Thursday, 3 November 2016
Errrr...Whose, History, Exactly
An interesting historical read is in the offing at Men Of The West.
Mr. Stang thinks much as I do - I have spent the majority of my life as an ahistorical chucklehead. Recenty I have become a fan of historic fiction and then went on to become a fan of non-fiction too. The siege of Malta is no doubt riddled with bravery, self sacrifice, and courage.
I may get egged for it - and I say this as a noob on historical affairs: I think Mr. Stang may be lacking some context with this. Every civilization from moslems to mongols have had battles like this where victory was won at impossible odds. Maybe God intervened in that battle against the mudflap because the heroes were pious and just - or maybe they won because they got incredibly lucky, and incredibly vicious? In all such battles, this is how men fight when they are cornered.
I know it's fashionable to say all war is uncivilised but it most certainly isn't. That kind of thinking is for Jay Leno and his giggling chucklehead interviewees, and turd brained Hollywood peaceniks like Alan Alda. (M*A*S*H reruns make me want to vomit). This battle illustrates the need to take prisoners and treat them well whenever possible. Another thing peaceniks and pacifists like to say is that 'there is no such thing as 'good guys' and 'bad guys'. (Uncle Bob! Call holding on line 2!)

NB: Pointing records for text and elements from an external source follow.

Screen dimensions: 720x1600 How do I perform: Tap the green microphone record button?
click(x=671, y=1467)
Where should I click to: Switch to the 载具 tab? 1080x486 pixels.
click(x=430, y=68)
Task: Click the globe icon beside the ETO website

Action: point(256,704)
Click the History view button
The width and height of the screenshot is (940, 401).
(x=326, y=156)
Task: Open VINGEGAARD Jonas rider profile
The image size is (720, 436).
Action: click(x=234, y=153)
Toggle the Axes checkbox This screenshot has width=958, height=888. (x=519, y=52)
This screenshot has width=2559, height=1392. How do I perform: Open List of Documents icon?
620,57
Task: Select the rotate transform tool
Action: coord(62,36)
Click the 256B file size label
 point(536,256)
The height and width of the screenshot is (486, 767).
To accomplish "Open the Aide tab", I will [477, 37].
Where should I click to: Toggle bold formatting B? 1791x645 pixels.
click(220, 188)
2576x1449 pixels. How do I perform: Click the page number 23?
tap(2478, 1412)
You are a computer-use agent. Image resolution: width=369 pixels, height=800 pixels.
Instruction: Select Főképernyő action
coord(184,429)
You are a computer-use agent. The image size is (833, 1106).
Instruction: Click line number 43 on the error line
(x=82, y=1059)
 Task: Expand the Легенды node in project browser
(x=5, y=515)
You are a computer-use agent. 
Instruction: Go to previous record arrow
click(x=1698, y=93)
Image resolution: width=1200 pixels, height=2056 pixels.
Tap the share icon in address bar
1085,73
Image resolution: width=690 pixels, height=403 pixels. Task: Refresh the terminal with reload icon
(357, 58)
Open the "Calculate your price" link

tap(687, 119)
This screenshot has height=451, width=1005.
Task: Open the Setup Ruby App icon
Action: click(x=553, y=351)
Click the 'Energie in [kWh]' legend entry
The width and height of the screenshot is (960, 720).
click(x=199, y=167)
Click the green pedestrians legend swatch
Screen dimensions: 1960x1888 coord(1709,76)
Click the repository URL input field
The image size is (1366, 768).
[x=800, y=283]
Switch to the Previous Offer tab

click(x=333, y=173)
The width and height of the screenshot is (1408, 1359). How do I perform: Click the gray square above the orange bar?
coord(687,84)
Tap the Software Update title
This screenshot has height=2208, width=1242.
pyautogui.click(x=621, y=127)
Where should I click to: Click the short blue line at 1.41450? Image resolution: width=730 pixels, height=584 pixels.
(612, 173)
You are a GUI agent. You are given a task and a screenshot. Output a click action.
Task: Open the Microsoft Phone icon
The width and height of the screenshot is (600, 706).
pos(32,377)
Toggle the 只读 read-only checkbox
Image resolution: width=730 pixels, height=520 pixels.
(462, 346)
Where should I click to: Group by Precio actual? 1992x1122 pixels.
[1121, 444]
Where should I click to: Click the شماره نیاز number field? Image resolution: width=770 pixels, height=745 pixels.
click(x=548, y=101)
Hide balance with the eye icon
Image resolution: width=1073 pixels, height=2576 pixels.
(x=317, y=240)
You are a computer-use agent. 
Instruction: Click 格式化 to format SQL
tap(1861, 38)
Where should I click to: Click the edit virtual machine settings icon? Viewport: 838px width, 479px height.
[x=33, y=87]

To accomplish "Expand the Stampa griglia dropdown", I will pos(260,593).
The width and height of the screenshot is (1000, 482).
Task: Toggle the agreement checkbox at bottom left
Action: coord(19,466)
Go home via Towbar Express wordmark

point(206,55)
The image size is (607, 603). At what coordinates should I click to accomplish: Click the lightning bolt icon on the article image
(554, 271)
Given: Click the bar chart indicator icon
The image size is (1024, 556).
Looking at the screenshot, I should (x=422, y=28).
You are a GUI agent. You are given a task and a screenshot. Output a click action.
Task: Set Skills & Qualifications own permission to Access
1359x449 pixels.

I say there is - and you can tell who the good guys are by the way they treat their prisoners. The media is very careful to whitewash Islam - I recently saw an article where those ISIS pukes were beheading toddlers. And yes - there were pics. They weren't photo shopped, and it wasn't propaganda. We have absolutely no business apologising to the Japs or the moslems. (I never understood that. We apologized to the Japs and our leaders fall over themselves to fellate the moslems - but we never have apologized to Germany. Whatever)
We all know that ya never believe everything ya read. We know it in our guts as well as our heads - one trip through the New York Times or the Globe & Mail or even The National Post is enough to tell you that journalism is dead. Equally important though - is what you don't read - or the invisible stuff written between the lines despite the author's best efforts.